This week in my B&C blog: The Atlantic on the case against genetic "perfection," right but weakly argued. Also: fighting crime with books in the Mexico City subway, and five articles more or less related to the topic of suburban development and cultural identity. LINK/ARCHIVE
In the blog I poke some holes in David Brooks' argument about exurbia and American identity. Some other fallacies in his essay I didn't mention: he attributes the culture of exurbia to our hard work, but doesn't a culture that reveres the golf cart, the Big Mac, and (as I saw on a recent ad) the trash bag deodorizer actually celebrate laziness? Also, Brooks equates exurban migration with the Puritans' effort to establish a "city on a hill," even though exurbia encourages an escape to isolated private prosperity while the city was to be a cohesive, collective religious body. Finally, while admiring the creativity of our capitalistic culture, Brooks fails to invoke, much less address, the ambiguities of Joseph Schumpeter's fine phrase, the creative destruction of capitalism.

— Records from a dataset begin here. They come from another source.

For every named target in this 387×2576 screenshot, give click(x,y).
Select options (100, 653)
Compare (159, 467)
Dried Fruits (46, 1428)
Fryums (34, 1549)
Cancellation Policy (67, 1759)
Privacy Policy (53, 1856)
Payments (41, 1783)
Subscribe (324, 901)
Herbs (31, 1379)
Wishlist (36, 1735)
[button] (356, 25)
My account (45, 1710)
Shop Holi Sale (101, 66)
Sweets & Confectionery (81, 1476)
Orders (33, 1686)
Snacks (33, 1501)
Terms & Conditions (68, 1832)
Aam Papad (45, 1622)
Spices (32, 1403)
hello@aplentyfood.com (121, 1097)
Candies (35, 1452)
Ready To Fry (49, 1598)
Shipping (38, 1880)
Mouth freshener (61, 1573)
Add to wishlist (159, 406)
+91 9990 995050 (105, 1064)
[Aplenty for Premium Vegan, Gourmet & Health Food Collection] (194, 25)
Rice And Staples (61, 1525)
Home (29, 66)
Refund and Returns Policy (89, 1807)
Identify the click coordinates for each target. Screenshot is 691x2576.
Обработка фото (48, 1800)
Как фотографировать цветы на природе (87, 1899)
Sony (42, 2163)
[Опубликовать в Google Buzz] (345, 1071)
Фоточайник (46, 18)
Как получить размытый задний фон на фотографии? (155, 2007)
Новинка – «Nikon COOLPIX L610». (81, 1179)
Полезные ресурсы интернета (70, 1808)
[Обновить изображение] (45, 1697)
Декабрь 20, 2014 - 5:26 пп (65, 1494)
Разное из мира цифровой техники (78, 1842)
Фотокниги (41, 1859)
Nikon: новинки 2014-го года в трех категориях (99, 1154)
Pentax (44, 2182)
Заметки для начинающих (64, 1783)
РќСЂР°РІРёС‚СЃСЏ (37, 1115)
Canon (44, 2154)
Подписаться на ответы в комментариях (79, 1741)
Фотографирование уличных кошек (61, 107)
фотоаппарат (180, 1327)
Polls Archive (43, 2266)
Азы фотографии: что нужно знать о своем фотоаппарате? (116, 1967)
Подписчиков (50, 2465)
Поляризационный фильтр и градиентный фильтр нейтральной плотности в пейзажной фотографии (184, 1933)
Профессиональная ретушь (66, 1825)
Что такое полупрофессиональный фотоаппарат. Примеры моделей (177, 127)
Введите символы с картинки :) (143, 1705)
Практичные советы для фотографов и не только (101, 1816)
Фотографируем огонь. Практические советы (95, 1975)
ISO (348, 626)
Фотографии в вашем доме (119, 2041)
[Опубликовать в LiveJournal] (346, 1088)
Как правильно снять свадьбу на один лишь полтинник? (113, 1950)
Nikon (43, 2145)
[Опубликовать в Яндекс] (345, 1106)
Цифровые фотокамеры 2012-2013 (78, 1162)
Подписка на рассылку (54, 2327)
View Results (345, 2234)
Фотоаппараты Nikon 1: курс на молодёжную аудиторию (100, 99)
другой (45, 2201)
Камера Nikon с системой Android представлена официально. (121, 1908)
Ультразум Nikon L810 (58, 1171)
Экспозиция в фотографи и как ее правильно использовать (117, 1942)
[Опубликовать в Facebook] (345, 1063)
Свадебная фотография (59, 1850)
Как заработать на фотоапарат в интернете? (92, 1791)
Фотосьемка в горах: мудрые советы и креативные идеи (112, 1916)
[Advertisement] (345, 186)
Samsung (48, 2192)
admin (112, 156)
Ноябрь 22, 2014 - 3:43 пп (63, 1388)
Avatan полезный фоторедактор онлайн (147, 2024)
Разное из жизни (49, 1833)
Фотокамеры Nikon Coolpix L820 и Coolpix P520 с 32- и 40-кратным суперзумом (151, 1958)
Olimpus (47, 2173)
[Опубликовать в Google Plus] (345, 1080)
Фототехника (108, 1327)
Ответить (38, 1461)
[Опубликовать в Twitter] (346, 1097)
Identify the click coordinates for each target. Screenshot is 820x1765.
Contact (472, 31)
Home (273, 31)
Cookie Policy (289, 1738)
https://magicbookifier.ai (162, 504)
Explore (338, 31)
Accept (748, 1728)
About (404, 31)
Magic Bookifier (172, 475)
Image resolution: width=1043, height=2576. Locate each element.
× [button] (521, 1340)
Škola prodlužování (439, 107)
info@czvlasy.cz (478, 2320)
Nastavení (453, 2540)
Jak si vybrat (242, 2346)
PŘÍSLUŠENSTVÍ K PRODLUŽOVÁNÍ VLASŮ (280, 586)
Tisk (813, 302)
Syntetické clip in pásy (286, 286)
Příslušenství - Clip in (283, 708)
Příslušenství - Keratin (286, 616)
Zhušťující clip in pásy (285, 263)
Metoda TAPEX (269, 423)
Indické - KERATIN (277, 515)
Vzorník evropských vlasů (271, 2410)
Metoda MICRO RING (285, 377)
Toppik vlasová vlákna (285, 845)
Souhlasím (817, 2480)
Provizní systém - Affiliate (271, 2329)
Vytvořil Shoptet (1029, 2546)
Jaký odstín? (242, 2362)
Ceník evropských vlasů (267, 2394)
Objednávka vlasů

Philadelphia magazine dug up some errors in Brooks' previous writings; I love the headline, spoofing his last book: Booboos in Paradise
But overall I like Brooks' writing a lot. Among the choice phrases in his NYT piece, he gets off this line about Trader Joe's, the place where
all the snack food is especially designed for kids who come home from school screaming, ''Mom, I want a snack that will prevent colorectal cancer!''
Speaking of American laziness, the chorus of excuses in the 9-11 testimony suggests we have gone from Can-Do America to No-Can-Do America, says Maureen Dowd.
Update: USA Today on why suburban sprawl is bad for our health.